CNC machining operations are known for their high precision and dimensional accuracy. This feature is mainly a result of the automation of these services through computer programs. However, there are different CNC machining processes, and not understanding the one that suits your machining needs may alter your manufacturing outcome.
Therefore, manufacturers must familiarize themselves with the different CNC techniques. Two of the most populous CNC machining operations include CNC turning and milling. While they are both CNC machining operations, they are distinct. This article explores the differences between CNC turning vs milling.
What is CNC Turning?
CNC turning is a popular operation for CNC machining and rapid prototyping services. The technique involves fixing the workpiece to a rotating chunk, which moves it against the cutting tools fixed to a turret. This results in removing pieces from the workpiece until the intended shape is achieved.

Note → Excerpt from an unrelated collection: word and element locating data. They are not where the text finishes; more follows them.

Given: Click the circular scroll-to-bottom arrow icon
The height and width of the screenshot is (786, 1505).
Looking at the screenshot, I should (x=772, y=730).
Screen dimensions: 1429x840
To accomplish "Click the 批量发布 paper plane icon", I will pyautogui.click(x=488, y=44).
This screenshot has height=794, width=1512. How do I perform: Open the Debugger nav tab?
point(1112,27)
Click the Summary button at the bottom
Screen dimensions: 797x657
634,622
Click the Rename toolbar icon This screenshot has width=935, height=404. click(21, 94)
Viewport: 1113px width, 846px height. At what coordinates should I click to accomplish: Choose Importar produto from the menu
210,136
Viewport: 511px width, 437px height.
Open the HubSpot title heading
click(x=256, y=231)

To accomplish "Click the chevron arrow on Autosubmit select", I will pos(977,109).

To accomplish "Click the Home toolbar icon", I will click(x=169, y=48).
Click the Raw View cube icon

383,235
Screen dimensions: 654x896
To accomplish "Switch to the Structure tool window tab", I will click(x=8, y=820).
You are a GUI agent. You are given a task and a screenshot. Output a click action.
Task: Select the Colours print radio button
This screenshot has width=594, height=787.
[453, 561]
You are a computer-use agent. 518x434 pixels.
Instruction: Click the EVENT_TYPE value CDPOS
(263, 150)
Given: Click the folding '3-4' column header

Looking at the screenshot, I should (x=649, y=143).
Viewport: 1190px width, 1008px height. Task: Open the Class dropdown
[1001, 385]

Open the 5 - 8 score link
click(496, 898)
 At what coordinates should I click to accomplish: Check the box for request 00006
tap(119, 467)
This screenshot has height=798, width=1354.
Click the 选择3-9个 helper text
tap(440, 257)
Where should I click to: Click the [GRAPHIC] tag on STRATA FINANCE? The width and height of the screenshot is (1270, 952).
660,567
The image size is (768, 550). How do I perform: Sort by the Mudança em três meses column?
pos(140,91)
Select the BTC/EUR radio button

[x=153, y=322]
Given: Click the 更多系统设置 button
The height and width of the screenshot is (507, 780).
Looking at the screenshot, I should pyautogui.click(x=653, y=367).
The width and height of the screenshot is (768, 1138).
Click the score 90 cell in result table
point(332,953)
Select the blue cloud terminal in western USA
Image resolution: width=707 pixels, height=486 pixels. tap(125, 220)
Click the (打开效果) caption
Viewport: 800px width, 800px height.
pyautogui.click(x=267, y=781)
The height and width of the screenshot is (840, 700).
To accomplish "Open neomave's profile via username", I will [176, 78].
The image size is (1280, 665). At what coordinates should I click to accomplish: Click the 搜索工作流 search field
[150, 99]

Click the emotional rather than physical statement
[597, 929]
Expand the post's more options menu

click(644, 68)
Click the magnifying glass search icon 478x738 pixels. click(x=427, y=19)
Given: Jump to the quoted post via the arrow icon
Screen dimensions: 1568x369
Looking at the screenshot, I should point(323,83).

Turning is the go-to CNC process for creating rounded components, especially those in the form of cylinders and cones. Like all CNC processes, the machines for this operation – often with CNC lathes or turning centers – are controlled by computer codes and programs, ensuring precision machining.
How CNC Turning Works?
CNC turning centers and lathes consist of a rotating chuck that holds the workpiece in place as it rotates against the series of multi-sized cutters attached to the turret. The machines are highly versatile, capable of cutting the exterior and even bore holes in a workpiece. Besides general CNC turning services, these machines suit other CNC operations, like drilling, grooving, facing, tapering, boring, threading, and knurling.
What is CNC Milling?
CNC milling processes are the most common CNC machining operation, mainly because of their high versatility and applications, which are superior to turning. The processes involve using CNC mills and milling centers to cut and reduce the size of a material till the desired shape is achieved.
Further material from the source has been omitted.